MILWAUKEE, Wis. – Scientists at the University of Wisconsin-Madison have sent blood cells from a leukemia patient back to the embryonic state for the first time, opening a window into the early development of the disease and raising the possibility that doctors may come to understand why existing drugs do not appear to work on a powerful subset of cancer cells.

“We have now very good drugs for leukemia treatment. Most drugs kill more mature leukemia cells, but there are some cells, cancer stem cells, that this drug cannot kill,” said Igor Slukvin, an associate professor of pathology at the University of Wisconsin-Madison and one of the authors of the new study published in the journal Blood.

The effort to watch leukemia develop could shed new light on the theory that cancer includes a relatively small population of insidious stem cells that trigger tumors and resist chemotherapy. If true, the cancer stem cell theory would expose the futility of some current treatments, suggesting that patients are receiving powerful drugs that fail to kill the crucial cells. The theory could also refocus cancer research.

Using human cell reprogramming technology first pioneered by his UW colleague James Thomson and by Shinya Yamanaka at Kyoto University, Slukvin and his colleagues spent a year and a half to two years on the effort to send leukemia blood cells back to the embryonic state. Once back, the cells can now be grown in a lab dish to become blood cells once again, allowing scientists to observe their evolution into cancer.

In the second phase, researchers plan to inject the leukemia blood cells into mice in hopes of finding among them the deadly subset of cancer stem cells. If they can identify these cells, scientists can try killing them with different drugs.

The effort to find and eradicate cancer stem cells is likely to include many labs around the country. Slukvin said he plans to make the reprogrammed leukemia blood cells available to other researchers.

Parameswaran Hari, a medical oncologist specializing in blood cancers at Froedtert Hospital in Wauwatosa, Wis., said the new study will help researchers develop new drugs to treat leukemia. He said many drugs treat the disease and, often, they can send it into remission. Yet the cancer comes back.

“Most of our drugs only kill dividing (cancer) cells,” said Hari, who directs the adult blood and marrow transplant program at Froedtert. “We are not good at eradicating stem cells.”

The new paper is notable also for the reprogramming technique that was used. Instead of using viruses to ferry special reprogramming genes into the cells as scientists did a few years ago, Slukvin and his colleagues used a newer method developed by Thomson. They used plasmids — small, very stable circles of DNA, which can deliver reprogramming genes without leaving behind viruses and other material that can cause health problems.

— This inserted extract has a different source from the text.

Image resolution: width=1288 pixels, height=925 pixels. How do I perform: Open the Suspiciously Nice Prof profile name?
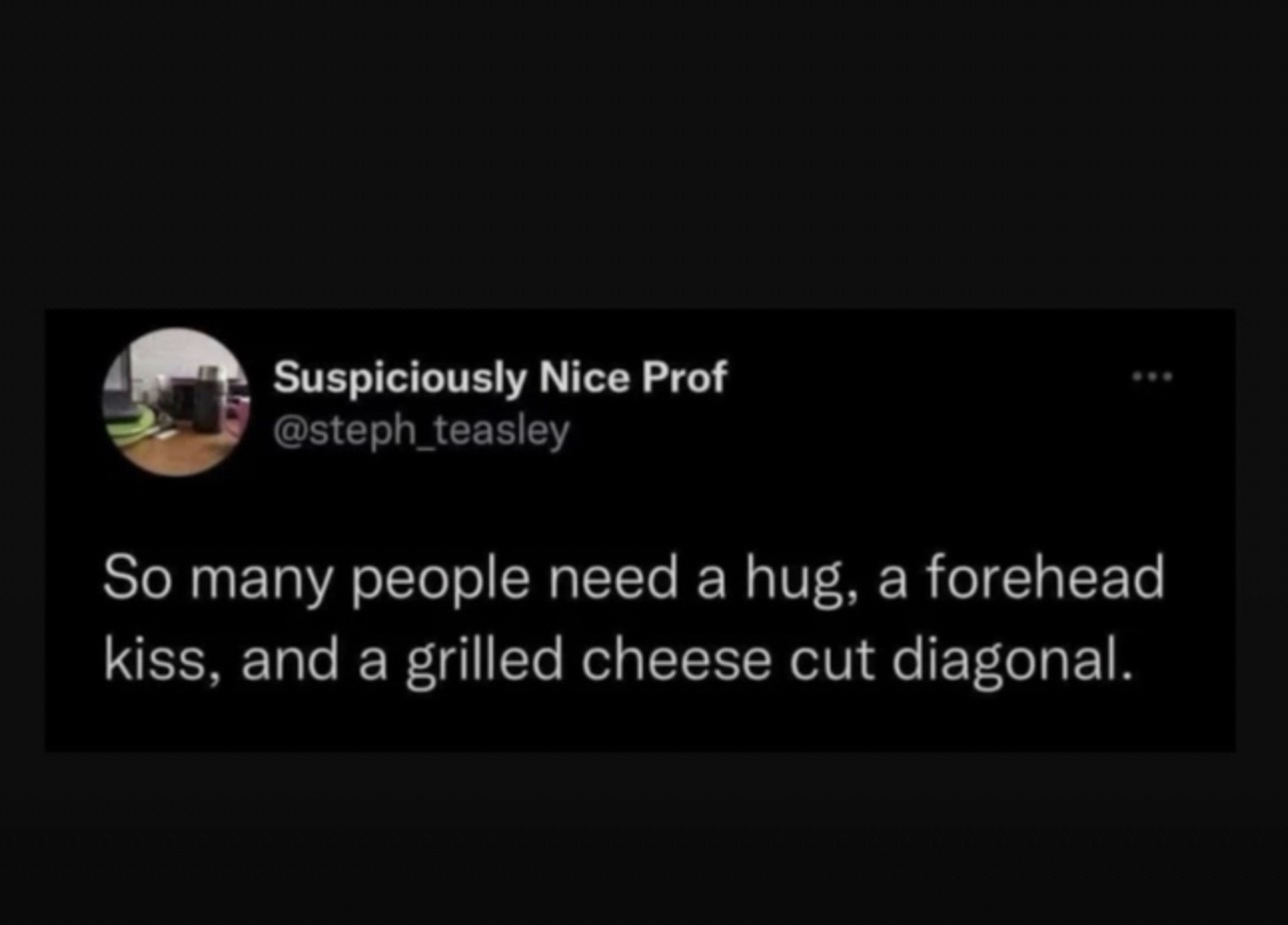(x=500, y=379)
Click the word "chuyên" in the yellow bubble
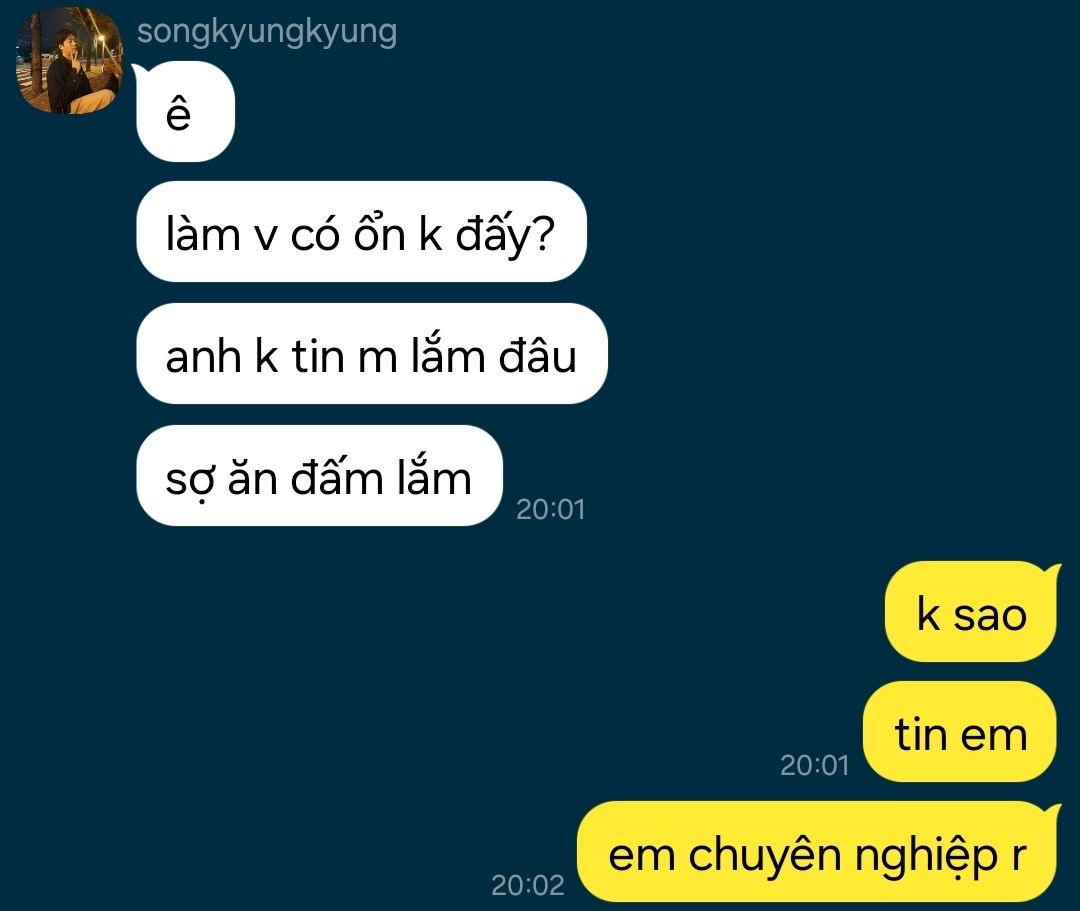Image resolution: width=1080 pixels, height=911 pixels. pos(765,855)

The reprogramming of leukemia blood cells continues a trend that began when Thomson and Yamanaka first announced the reprogramming of human skin cells in 2007. Both scientists realized that the breakthrough would make it possible for researchers to watch diseases attack cells in a lab dish. Since then scientists have used the technique to study spinal muscular atrophy, Lou Gehrig’s disease and other ailments.